▶ **Selected passage**

This article in the Sunday Times is unbelievable. You needn't read it, I will give it to you in a sentence: it is now cool to read books again. Or perhaps: books are the new records. Or something like that. The mass entertainment industry seems poised to completely annihilate book culture; this particular article, for example, barely mentions what is actually in the novels written by all these new, hip, writers. I've only read one of them, number9dream by David Mitchell. Well, it's a hip title alright. Here's what I had to say about it:

First of all I read an interview with David in the Sydney Morning Herald, where he talks about the mind as a meaning machine. I note the title down and commence searching. Then I notice elsewhere it's been nominated for the Booker. I search harder. Months later, I finally find a copy and settle in to read. Maybe the search for the book raised my expectations, but I ended up being disappointed. Mitchell has commented elsewhere that he admires DeLillo, and I have seen him compared with Gibson—in my opinion, he doesn't approach either. Against the narrative scale of DeLillo, this novel is a children's story; against the cool minimalism of Gibson his Tokyo is a densely populated cartoon. Which isn't to say that the novel doesn't turn pages—the inventive structure kept me intrigued and the play between dream and reality also created a sense of suspense—the question is, were there no better novels to come out of the Commonwealth in 2001? In the end I think I'd be recommending the book to young readers looking for a path into literature—not to readers of serious fiction, and certainly not to Booker judges…

There's a great review by Aleksandar Hemon over at Slate which looks to have found the terminal point of this trend. It opens with:

Daniel Wagner's A Movie … and a Book is the worst book I have ever voluntarily read. Wagner is a 29-year-old snowboarder from Switzerland and has never written a book before. It seems that he has never read one either.

And closes with:

[…] the democratic ideal inherent in literature—everybody has something to say—has reached its limit in Wagner's case: It is no longer necessary to be able to write in order to be a writer. You just have to appear cool, and some publisher, forgetting what brought him to books in the first place, will pick up the meanderings you jotted down stoned out of your head.

The perfect critical review—write better than the person you're reviewing.

▶ **Given data**
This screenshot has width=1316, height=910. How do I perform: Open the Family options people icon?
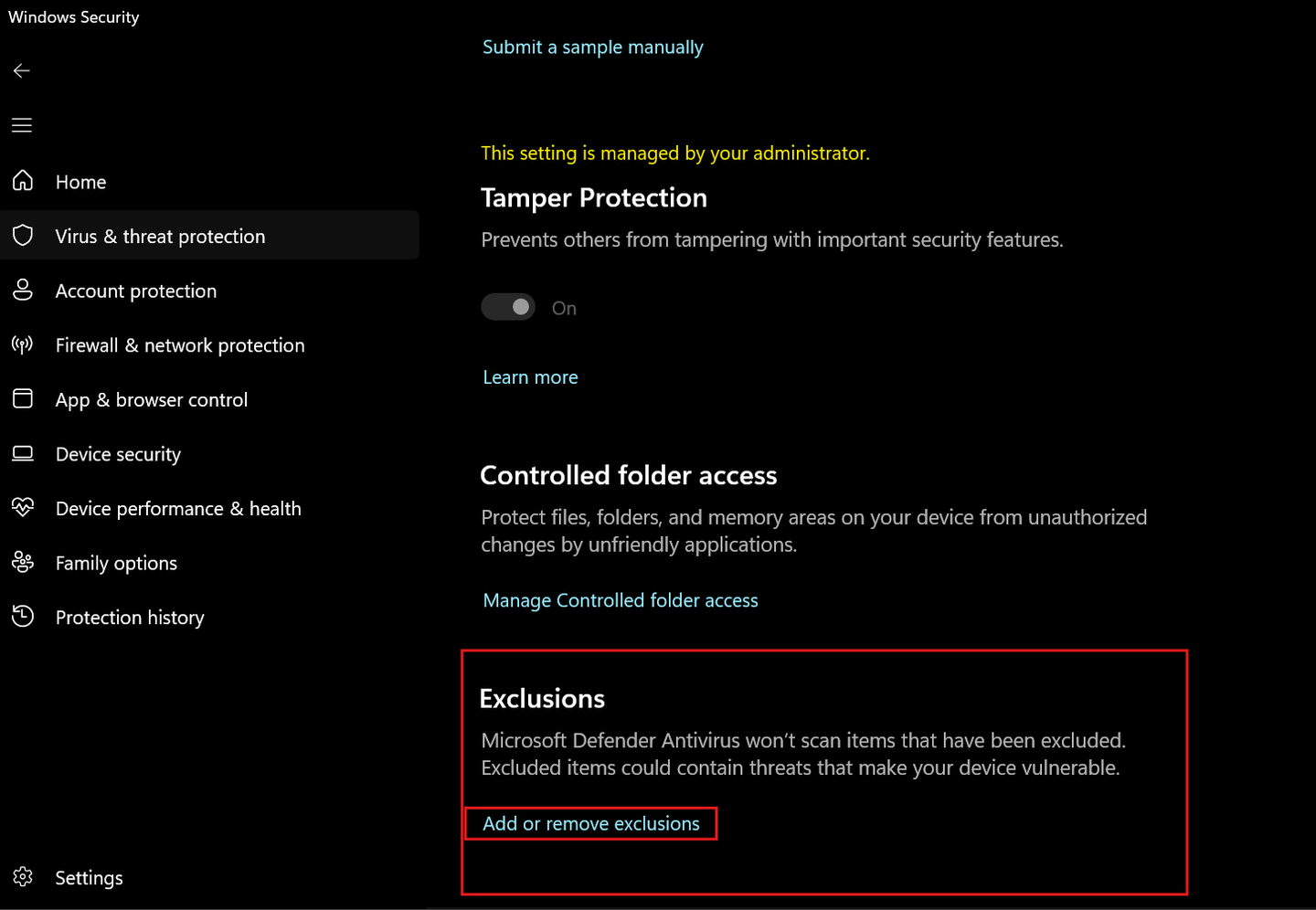23,562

▶ **The problem**
Write out the blog post from "Daniel Wagner's A" to "of your head.", swapping "snowboarder" for "skier". You won't need the listing for this.

▶ **Result**
Daniel Wagner's A Movie … and a Book is the worst book I have ever voluntarily read. Wagner is a 29-year-old skier from Switzerland and has never written a book before. It seems that he has never read one either.

And closes with:

[…] the democratic ideal inherent in literature—everybody has something to say—has reached its limit in Wagner's case: It is no longer necessary to be able to write in order to be a writer. You just have to appear cool, and some publisher, forgetting what brought him to books in the first place, will pick up the meanderings you jotted down stoned out of your head.